Print the data once more, exactly as supplied.
-=-=-
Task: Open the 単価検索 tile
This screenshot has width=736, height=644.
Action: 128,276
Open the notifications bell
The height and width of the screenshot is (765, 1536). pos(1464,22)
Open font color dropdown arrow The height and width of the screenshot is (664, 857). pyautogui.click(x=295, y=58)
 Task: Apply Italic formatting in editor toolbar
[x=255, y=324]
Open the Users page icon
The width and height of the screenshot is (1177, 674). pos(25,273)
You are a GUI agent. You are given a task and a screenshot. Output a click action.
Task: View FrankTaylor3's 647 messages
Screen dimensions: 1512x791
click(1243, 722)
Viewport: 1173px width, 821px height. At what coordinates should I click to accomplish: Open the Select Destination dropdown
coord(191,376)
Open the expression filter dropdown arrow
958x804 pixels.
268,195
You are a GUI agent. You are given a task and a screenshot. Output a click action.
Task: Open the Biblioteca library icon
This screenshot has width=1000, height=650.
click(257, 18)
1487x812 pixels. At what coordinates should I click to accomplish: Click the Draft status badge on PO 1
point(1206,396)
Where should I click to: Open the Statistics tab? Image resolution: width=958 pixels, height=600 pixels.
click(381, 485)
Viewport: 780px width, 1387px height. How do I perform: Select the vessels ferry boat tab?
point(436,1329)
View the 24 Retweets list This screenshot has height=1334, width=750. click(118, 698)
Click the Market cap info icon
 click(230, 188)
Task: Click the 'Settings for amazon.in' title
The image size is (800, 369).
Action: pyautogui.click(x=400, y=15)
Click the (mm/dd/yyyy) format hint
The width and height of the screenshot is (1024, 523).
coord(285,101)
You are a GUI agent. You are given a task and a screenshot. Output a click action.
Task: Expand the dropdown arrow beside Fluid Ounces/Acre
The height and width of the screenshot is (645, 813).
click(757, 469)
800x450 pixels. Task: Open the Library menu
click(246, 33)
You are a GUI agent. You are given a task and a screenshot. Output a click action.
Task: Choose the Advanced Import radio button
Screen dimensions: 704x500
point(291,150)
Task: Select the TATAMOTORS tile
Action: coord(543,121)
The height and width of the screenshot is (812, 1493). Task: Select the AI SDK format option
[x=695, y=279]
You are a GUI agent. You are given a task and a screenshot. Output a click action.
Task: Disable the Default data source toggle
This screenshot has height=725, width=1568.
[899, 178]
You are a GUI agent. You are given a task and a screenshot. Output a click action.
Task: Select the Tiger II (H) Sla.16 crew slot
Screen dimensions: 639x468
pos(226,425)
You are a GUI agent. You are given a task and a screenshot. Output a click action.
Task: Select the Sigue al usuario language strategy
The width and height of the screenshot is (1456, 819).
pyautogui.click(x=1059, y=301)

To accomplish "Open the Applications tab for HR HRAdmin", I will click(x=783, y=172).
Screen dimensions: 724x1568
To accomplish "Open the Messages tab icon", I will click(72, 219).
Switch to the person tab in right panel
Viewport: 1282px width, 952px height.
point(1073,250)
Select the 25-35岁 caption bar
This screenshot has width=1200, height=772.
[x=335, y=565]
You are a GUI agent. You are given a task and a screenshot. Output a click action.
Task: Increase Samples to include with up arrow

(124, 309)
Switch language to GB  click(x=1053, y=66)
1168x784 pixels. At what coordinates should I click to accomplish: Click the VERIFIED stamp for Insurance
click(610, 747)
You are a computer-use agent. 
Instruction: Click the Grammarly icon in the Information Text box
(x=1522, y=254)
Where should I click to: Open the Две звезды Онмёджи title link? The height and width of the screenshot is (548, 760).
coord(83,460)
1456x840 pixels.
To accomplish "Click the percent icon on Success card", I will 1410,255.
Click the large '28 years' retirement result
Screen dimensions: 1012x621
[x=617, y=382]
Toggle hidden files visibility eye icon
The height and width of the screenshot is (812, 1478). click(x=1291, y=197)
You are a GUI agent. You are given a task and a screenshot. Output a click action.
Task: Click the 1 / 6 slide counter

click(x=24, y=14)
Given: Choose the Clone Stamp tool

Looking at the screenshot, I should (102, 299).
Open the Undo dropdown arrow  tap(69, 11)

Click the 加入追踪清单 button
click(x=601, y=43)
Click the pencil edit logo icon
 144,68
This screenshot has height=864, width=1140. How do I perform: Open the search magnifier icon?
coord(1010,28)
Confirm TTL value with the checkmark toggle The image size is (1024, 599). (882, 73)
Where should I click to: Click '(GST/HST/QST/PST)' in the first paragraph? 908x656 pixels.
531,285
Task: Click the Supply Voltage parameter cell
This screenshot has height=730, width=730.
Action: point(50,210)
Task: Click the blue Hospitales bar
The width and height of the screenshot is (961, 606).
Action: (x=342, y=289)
-=-=-
• _Task output_
Task: Open the 単価検索 tile
This screenshot has width=736, height=644.
Action: 128,276
Open the notifications bell
The height and width of the screenshot is (765, 1536). pos(1464,22)
Open font color dropdown arrow The height and width of the screenshot is (664, 857). pyautogui.click(x=295, y=58)
 Task: Apply Italic formatting in editor toolbar
[x=255, y=324]
Open the Users page icon
The width and height of the screenshot is (1177, 674). pos(25,273)
You are a GUI agent. You are given a task and a screenshot. Output a click action.
Task: View FrankTaylor3's 647 messages
Screen dimensions: 1512x791
click(1243, 722)
Viewport: 1173px width, 821px height. At what coordinates should I click to accomplish: Open the Select Destination dropdown
coord(191,376)
Open the expression filter dropdown arrow
958x804 pixels.
268,195
You are a GUI agent. You are given a task and a screenshot. Output a click action.
Task: Open the Biblioteca library icon
This screenshot has width=1000, height=650.
click(257, 18)
1487x812 pixels. At what coordinates should I click to accomplish: Click the Draft status badge on PO 1
point(1206,396)
Where should I click to: Open the Statistics tab? Image resolution: width=958 pixels, height=600 pixels.
click(381, 485)
Viewport: 780px width, 1387px height. How do I perform: Select the vessels ferry boat tab?
point(436,1329)
View the 24 Retweets list This screenshot has height=1334, width=750. click(118, 698)
Click the Market cap info icon
 click(230, 188)
Task: Click the 'Settings for amazon.in' title
The image size is (800, 369).
Action: pyautogui.click(x=400, y=15)
Click the (mm/dd/yyyy) format hint
The width and height of the screenshot is (1024, 523).
coord(285,101)
You are a GUI agent. You are given a task and a screenshot. Output a click action.
Task: Expand the dropdown arrow beside Fluid Ounces/Acre
The height and width of the screenshot is (645, 813).
click(757, 469)
800x450 pixels. Task: Open the Library menu
click(246, 33)
You are a GUI agent. You are given a task and a screenshot. Output a click action.
Task: Choose the Advanced Import radio button
Screen dimensions: 704x500
point(291,150)
Task: Select the TATAMOTORS tile
Action: coord(543,121)
The height and width of the screenshot is (812, 1493). Task: Select the AI SDK format option
[x=695, y=279]
You are a GUI agent. You are given a task and a screenshot. Output a click action.
Task: Disable the Default data source toggle
This screenshot has height=725, width=1568.
[899, 178]
You are a GUI agent. You are given a task and a screenshot. Output a click action.
Task: Select the Tiger II (H) Sla.16 crew slot
Screen dimensions: 639x468
pos(226,425)
You are a GUI agent. You are given a task and a screenshot. Output a click action.
Task: Select the Sigue al usuario language strategy
The width and height of the screenshot is (1456, 819).
pyautogui.click(x=1059, y=301)

To accomplish "Open the Applications tab for HR HRAdmin", I will click(x=783, y=172).
Screen dimensions: 724x1568
To accomplish "Open the Messages tab icon", I will click(72, 219).
Switch to the person tab in right panel
Viewport: 1282px width, 952px height.
point(1073,250)
Select the 25-35岁 caption bar
This screenshot has width=1200, height=772.
[x=335, y=565]
You are a GUI agent. You are given a task and a screenshot. Output a click action.
Task: Increase Samples to include with up arrow

(124, 309)
Switch language to GB  click(x=1053, y=66)
1168x784 pixels. At what coordinates should I click to accomplish: Click the VERIFIED stamp for Insurance
click(610, 747)
You are a computer-use agent. 
Instruction: Click the Grammarly icon in the Information Text box
(x=1522, y=254)
Where should I click to: Open the Две звезды Онмёджи title link? The height and width of the screenshot is (548, 760).
coord(83,460)
1456x840 pixels.
To accomplish "Click the percent icon on Success card", I will 1410,255.
Click the large '28 years' retirement result
Screen dimensions: 1012x621
[x=617, y=382]
Toggle hidden files visibility eye icon
The height and width of the screenshot is (812, 1478). click(x=1291, y=197)
You are a GUI agent. You are given a task and a screenshot. Output a click action.
Task: Click the 1 / 6 slide counter

click(x=24, y=14)
Given: Choose the Clone Stamp tool

Looking at the screenshot, I should (102, 299).
Open the Undo dropdown arrow  tap(69, 11)

Click the 加入追踪清单 button
click(x=601, y=43)
Click the pencil edit logo icon
 144,68
This screenshot has height=864, width=1140. How do I perform: Open the search magnifier icon?
coord(1010,28)
Confirm TTL value with the checkmark toggle The image size is (1024, 599). (882, 73)
Where should I click to: Click '(GST/HST/QST/PST)' in the first paragraph? 908x656 pixels.
531,285
Task: Click the Supply Voltage parameter cell
This screenshot has height=730, width=730.
Action: point(50,210)
Task: Click the blue Hospitales bar
The width and height of the screenshot is (961, 606).
Action: (x=342, y=289)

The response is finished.